*TAREFA PROPOSTA*:
Escreva a continuação do trecho sobre o reflorestamento da Amazônia, começando logo após a última frase apresentada.

*TRECHO SELECIONADO*:
────

Os turistas, notadamente os estrangeiros, ressaltavam a preservação da natureza, porém observando que o entorno do parque — entre os Estados de Goiás (Mineiros e Chapadão do Céu) e Mato Grosso do Sul (Costa Rica) — está inteiramente desmatado, com gigantescas plantações de soja, milho e algodão.

Gralha do campo, no Parque Nacional das Emas: exuberância | Foto: Euler de França Belém/Jornal Opção

Arco da Restauração: crucial

O governo do presidente Lula da Silva decidiu escapar do onipresente discurso-catástrofe — que pode levar ao fatalismo e, daí, à inação — e adotar uma prática diferenciada. Se der resultados satisfatórios, a médio ou longo prazo, o estadista brasileiro poderá sair consagrado. Ficará na história como o presidente que iniciou a contenção — se vai conter mesmo — o desmatamento, mas, sobretudo, comandou o reflorestamento da Amazônia.

Ao mesmo tempo que faz o combate ao desmatamento, o governo de Lula da Silva está adotando um programa que deve colaborar para o reflorestamento da Amazônia.

No início do mês, o Banco Nacional do Desenvolvimento Econômico Social (BNDES) propôs um programa cujo objetivo é restaurar áreas destruídas ou degradadas em 60 mil quilômetros quadrados — quase o tamanho da Letônia — na Floresta Amazônica até 2030”, de acordo com reportagem da revista “Forbes”.

O programa Arco de Restauração, com financiamento de até 1 bilhão de reais, até 2024, terá o objetivo de “retirar 1,65 bilhão de toneladas de carbono da atmosfera até 2030”.

────

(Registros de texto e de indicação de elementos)
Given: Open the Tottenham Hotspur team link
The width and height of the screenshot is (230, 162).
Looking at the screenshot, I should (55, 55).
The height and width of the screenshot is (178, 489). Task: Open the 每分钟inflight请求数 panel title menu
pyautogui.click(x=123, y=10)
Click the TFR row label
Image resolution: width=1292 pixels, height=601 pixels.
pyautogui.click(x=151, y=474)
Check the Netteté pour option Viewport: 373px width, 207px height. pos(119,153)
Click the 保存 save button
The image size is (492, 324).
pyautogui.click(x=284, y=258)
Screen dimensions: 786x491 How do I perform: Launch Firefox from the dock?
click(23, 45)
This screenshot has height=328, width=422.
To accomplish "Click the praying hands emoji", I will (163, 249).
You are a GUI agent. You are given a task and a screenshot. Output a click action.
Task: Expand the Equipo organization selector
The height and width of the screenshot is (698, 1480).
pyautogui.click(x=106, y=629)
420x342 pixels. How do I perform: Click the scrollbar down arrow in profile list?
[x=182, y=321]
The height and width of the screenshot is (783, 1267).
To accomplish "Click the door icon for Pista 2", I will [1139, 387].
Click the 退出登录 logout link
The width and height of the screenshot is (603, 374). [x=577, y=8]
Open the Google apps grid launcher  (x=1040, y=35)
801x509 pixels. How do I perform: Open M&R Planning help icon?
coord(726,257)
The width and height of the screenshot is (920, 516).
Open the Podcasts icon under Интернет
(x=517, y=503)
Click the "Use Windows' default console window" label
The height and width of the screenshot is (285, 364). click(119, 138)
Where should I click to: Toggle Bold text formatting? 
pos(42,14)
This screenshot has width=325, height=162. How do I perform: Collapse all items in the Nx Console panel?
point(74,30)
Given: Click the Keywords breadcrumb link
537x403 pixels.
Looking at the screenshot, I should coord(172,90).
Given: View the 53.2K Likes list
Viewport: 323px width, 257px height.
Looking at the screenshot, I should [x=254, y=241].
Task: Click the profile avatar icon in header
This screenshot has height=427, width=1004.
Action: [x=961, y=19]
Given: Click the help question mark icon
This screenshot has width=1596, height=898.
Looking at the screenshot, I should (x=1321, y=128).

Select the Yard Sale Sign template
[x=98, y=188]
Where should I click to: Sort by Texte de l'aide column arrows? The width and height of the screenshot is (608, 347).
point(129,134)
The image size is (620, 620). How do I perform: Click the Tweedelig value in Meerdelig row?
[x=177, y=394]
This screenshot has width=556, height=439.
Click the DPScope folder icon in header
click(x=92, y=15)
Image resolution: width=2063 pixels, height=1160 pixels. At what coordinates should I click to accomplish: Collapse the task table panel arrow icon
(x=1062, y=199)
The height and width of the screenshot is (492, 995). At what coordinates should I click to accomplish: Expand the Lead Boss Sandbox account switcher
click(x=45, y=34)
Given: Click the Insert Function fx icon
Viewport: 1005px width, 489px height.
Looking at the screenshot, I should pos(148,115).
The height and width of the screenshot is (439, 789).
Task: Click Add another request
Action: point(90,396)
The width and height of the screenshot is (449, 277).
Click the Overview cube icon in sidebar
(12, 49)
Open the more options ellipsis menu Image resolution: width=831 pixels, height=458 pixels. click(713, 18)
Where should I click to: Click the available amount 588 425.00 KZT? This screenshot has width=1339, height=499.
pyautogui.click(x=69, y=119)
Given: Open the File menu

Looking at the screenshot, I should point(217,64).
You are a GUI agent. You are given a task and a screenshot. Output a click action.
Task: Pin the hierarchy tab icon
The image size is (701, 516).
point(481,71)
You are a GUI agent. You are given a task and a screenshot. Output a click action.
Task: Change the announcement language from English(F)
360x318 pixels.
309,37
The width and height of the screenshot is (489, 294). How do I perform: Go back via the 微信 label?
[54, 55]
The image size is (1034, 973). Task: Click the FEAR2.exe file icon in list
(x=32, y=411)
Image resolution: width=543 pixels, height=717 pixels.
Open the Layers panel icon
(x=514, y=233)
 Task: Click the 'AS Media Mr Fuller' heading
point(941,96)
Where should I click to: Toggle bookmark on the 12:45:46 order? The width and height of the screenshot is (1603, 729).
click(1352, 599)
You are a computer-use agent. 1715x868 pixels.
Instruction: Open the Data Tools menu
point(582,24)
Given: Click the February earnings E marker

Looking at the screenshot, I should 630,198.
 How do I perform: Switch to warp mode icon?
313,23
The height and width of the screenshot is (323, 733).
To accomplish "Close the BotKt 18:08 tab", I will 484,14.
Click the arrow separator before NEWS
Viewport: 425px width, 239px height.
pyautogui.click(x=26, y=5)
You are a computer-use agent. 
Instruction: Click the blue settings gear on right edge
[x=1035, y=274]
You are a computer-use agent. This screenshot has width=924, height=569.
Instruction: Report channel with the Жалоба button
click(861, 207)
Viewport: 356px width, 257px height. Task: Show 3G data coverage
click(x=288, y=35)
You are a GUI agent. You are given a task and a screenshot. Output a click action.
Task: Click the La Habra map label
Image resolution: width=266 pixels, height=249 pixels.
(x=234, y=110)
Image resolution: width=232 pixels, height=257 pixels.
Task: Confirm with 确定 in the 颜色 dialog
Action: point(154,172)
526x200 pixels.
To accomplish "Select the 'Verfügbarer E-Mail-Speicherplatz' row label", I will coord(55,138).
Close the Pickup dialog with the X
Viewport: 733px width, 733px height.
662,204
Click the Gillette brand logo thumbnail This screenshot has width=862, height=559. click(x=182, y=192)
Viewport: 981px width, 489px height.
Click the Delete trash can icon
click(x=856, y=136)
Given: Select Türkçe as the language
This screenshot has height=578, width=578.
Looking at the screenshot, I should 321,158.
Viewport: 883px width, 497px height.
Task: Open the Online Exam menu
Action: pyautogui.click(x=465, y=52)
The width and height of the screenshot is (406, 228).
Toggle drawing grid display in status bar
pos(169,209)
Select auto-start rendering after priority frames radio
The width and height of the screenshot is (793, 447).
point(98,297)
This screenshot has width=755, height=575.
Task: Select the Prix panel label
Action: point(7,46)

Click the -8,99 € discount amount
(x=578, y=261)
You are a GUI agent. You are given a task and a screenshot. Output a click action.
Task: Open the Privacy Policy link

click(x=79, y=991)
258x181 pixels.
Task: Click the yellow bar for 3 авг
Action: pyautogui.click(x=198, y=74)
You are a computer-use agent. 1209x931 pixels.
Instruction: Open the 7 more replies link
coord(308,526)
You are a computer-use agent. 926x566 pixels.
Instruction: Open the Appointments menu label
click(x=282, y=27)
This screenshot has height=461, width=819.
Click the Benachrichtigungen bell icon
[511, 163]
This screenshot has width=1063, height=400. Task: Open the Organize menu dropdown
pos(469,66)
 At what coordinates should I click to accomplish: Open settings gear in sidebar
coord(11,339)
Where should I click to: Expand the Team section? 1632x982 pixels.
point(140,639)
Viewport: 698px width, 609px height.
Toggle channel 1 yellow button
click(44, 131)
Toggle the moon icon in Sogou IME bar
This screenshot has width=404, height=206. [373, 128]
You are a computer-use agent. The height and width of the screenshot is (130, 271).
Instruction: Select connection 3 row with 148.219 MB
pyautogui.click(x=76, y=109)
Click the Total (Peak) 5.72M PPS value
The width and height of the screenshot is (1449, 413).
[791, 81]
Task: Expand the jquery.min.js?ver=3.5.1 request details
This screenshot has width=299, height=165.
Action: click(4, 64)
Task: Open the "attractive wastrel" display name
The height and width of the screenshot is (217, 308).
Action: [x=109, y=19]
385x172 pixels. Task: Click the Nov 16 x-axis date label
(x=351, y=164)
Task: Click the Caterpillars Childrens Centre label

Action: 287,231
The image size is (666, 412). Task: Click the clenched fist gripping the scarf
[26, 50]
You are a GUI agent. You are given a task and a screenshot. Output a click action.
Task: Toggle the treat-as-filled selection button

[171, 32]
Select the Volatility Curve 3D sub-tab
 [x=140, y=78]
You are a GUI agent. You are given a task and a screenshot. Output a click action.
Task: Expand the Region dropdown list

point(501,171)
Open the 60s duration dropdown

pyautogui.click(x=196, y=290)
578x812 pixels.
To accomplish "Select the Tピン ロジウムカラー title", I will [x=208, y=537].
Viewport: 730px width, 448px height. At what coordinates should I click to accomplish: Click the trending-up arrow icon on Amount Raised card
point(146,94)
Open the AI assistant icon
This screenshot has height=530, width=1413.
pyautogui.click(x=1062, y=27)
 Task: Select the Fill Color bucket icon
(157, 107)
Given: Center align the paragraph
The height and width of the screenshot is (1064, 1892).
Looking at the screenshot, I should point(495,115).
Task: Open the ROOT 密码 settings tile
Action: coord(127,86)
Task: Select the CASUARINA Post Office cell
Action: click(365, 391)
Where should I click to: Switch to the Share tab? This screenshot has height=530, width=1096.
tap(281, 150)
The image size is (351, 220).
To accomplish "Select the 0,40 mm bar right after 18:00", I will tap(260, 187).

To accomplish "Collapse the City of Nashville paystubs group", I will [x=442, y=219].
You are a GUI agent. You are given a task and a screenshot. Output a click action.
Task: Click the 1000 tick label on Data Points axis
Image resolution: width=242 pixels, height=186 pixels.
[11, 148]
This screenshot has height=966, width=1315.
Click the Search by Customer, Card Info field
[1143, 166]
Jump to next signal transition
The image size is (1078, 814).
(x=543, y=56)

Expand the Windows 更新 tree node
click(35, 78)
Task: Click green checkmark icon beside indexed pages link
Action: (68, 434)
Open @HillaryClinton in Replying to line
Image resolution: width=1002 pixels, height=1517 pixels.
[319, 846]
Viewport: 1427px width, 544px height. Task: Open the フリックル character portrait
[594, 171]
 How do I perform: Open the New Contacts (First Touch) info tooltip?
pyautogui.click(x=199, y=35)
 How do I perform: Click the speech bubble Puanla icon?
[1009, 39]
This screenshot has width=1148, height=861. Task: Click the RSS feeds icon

────

*RESPOSTA AO EXERCÍCIO*:
Gavião caboclo, no Parque Nacional das Emas | Foto: Euler de França Belém/Jornal Opção

O presidente do BNDES, economista Aloizio Mercadante, disse que “evitar o desmatamento não responde mais à crise climática. Precisamos ter mais ambição. A Amazônia responde por mais ou menos 1º celsius no aquecimento, e a criação de um cinturão verde de proteção é urgente”.

“Vamos fazer reflorestamento, para a floresta se regenerar. É a resposta mais barata e mais rápida para a crise climática, porque sequestra carbono e armazena carbono”, acrescentou o dirigente do banco estatal.

Num primeiro momento, o BNDES vai investir 450 milhões de reais. O cientista ambiental Carlos Nobre, da Universidade de São Paulo, admite que o “projeto é muito ambicioso.

O doutor da USP, autor do conceito de Arco da Restauração, ressalta que o “projeto foi colocado em vigor agora porque a Amazônia está se aproximando do ponto sem retorno, então isso é muito importante, urgente e uma iniciativa inovadora”.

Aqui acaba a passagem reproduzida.